# JPE cleaning
This notebook walks through how the JPE articles were sorted into categories of articles and non-articles.

## Loading libraries

In [2]:
from tokenize import Ignore
from numpy import NaN
import pandas as pd
from difflib import SequenceMatcher
from multiprocessing import Pool
import multiprocessing as mp
import time

## Loading Files
Please replace file paths with local file paths and comment out unapplicable content eg: datadump

In [5]:
masters = pd.read_excel("C:\\Users\\sjwu1\\Journal_Data\\Master lists\\JPE_master.xlsx")
pivots = pd.read_excel("C:\\Users\\sjwu1\\Journal_Data\\pivots\\JPE_pivots.xlsx")
scopus = pd.read_excel("C:\\Users\\sjwu1\\Journal_Data\\Scopus\\JPE_SCOPUS.xlsx")
datadump = pd.read_excel("C:\\Users\\sjwu1\\Journal_Data\\datadumps\\JPE_datadump.xlsx")

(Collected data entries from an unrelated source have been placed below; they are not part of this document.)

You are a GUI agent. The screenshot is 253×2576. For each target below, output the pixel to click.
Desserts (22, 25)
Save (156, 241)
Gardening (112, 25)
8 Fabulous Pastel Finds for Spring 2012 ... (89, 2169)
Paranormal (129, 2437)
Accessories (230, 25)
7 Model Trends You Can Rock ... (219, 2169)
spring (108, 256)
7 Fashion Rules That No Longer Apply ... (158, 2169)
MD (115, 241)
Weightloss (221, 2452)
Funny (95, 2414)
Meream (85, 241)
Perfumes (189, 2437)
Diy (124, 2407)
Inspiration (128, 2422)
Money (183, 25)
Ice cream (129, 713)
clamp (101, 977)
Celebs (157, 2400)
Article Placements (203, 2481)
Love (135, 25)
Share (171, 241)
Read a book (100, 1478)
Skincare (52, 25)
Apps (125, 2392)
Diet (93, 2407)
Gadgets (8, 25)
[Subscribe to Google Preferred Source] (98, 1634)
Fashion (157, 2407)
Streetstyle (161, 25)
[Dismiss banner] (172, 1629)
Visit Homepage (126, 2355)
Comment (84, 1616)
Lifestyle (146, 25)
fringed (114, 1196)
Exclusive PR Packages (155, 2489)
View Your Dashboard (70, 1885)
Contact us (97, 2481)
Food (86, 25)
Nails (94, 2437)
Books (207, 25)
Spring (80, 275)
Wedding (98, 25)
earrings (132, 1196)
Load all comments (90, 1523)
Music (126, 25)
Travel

pd.set_option('display.max_colwidth', None)

## Create File names
Again, replace these with local file paths

In [6]:
authors="C:\\Users\\sjwu1\\Journal_Data\\datadumps\\JPE_authors.xlsx"
non_auth="C:\\Users\\sjwu1\\Journal_Data\\datadumps\\JPE_Nauthors.xlsx"
saveas="C:\\Users\\sjwu1\\Journal_Data\\datadumps\\JPE_processed.xlsx"
reviews="C:\\Users\\sjwu1\\Journal_Data\\datadumps\\JPE_reviews.xlsx"
misc="C:\\Users\\sjwu1\\Journal_Data\\datadumps\\JPE_misc.xlsx"
conf="C:\\Users\\sjwu1\\Journal_Data\\datadumps\\JPE_conf.xlsx"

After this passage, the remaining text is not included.